Initiatives around the city will attempt to take this approach, which sets a welcome lead not just for the UK, but Europe too.
The blanket smearing by groups like Pegida of Islam as a religion of sexist, homophobic Jihadi Johns places the burden of action disproportionately on the city’s Muslims. “It is our turn now to suffer these attacks,” says Mr Ali, Birmingham Central Mosque’s 42-year-old administrator. “It was the Irish, then the Jews, and now it is the time for us. But we are proud to be British Muslims and we will do what we can to defend this country.”
A permanent visitors gallery, Visit-my-Mosque events, and publications that condemn Isis, are just some of the ways the community is challenging demonisation.
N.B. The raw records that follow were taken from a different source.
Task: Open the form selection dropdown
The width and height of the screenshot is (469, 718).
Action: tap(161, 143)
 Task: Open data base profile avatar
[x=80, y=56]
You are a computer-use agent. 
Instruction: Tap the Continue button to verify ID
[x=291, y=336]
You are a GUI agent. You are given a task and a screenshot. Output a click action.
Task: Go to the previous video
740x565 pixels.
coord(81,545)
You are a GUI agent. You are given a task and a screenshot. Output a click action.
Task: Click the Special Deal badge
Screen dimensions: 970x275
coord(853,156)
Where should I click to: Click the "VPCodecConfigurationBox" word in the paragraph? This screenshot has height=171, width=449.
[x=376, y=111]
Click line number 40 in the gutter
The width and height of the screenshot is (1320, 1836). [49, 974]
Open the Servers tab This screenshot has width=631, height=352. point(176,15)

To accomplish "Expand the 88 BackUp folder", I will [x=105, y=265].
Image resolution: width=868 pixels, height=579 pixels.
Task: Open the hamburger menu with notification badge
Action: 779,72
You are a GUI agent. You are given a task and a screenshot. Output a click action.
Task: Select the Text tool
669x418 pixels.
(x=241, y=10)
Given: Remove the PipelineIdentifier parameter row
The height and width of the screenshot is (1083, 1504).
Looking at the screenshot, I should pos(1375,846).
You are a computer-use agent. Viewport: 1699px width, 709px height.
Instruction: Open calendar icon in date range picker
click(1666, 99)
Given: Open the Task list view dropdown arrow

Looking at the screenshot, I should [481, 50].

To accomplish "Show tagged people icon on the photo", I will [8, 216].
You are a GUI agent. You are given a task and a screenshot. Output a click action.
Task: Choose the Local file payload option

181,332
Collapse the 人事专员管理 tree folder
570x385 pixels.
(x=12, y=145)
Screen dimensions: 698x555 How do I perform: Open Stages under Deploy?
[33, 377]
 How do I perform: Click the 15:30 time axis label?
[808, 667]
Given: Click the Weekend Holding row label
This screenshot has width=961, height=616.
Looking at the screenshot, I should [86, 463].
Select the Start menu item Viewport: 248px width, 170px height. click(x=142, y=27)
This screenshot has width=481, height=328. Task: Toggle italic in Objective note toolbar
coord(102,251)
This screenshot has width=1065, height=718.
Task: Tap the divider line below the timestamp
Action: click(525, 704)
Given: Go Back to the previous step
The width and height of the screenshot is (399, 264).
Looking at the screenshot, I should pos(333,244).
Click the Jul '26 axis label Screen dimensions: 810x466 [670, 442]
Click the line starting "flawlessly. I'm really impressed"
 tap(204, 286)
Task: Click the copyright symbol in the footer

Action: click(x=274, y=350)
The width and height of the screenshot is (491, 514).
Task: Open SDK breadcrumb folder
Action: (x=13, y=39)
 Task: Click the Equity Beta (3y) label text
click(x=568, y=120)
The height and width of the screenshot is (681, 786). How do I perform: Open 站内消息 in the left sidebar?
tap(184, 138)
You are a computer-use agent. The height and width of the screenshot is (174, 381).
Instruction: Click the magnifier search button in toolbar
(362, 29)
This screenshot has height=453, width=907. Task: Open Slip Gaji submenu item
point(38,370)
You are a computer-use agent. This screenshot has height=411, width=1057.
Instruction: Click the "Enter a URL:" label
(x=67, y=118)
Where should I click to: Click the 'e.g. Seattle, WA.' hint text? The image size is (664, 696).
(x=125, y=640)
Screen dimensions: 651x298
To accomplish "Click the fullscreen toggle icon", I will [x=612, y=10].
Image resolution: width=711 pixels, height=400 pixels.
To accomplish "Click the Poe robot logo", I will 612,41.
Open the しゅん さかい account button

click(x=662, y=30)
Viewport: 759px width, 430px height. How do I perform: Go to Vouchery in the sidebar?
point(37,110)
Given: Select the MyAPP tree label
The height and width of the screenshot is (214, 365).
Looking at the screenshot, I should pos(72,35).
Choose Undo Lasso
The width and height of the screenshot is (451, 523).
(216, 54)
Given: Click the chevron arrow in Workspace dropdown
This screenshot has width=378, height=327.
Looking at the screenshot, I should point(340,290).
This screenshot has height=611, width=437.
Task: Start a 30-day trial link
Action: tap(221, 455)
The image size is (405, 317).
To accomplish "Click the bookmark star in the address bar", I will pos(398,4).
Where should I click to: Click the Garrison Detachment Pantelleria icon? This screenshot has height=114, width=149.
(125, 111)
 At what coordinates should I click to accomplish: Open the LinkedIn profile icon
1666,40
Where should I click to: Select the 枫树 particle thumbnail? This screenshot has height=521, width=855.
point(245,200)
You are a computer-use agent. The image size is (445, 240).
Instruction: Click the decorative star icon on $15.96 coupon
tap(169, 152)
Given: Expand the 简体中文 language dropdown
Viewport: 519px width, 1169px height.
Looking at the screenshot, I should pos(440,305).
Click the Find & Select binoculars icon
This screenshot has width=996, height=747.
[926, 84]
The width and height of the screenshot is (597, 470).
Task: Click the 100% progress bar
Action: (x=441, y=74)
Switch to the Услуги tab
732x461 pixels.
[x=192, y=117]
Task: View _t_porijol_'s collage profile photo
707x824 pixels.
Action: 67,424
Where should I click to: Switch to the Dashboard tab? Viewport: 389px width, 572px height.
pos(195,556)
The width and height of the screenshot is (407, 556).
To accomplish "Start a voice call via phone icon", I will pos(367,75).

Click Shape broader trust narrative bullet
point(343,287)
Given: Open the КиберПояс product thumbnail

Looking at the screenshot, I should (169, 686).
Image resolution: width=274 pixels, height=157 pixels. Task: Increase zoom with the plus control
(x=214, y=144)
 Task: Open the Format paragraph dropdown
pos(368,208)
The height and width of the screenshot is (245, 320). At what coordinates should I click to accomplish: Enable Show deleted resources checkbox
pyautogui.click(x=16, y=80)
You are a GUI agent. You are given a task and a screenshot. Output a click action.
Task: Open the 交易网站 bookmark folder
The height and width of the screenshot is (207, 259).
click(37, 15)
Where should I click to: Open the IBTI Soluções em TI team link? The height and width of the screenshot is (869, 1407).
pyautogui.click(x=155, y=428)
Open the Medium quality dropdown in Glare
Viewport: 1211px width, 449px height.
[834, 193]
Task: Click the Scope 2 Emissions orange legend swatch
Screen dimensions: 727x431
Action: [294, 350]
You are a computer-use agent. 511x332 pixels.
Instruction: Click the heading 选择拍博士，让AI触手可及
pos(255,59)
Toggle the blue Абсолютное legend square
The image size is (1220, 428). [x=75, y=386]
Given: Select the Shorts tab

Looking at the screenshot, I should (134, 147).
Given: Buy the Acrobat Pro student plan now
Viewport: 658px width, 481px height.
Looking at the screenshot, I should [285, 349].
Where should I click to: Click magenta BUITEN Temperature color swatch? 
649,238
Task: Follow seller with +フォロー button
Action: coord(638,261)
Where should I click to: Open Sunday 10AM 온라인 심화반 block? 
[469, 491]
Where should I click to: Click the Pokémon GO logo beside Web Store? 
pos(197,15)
It is even hosting a documentary crew from Channel 4 – a bold move in a city still reeling from Benefits Street.
Birmingham resident, Luke Holland, at a peaceful counter-protest in the city centre.
Mr Ali says: “The extreme right know nothing about Islam, but neither do many Muslim extremists.” The mosque is therefore in the process of formulating a “code of conduct”, making clear that hate speech of any kind is unacceptable.
“We have to help young people become the next Chamberlains and Cadburys and Lucases of this city,” regardless of background, says Labour councillor Habib Rehman. Instead of letting them slip into despair and extremism of any kind, “we have to tell them: ‘Yes You Khan!’”
Tea and talk is not the most dramatic response to Pegida’s claim it will have “100,000 decent people on the street” by the end of the year. But, in Birmingham at least – the city of Typhoo, where bhangra is as familiar as Bournville, and “No dogs, no Irish!” still sits heavy on the collective mind – tea, for now, means hope.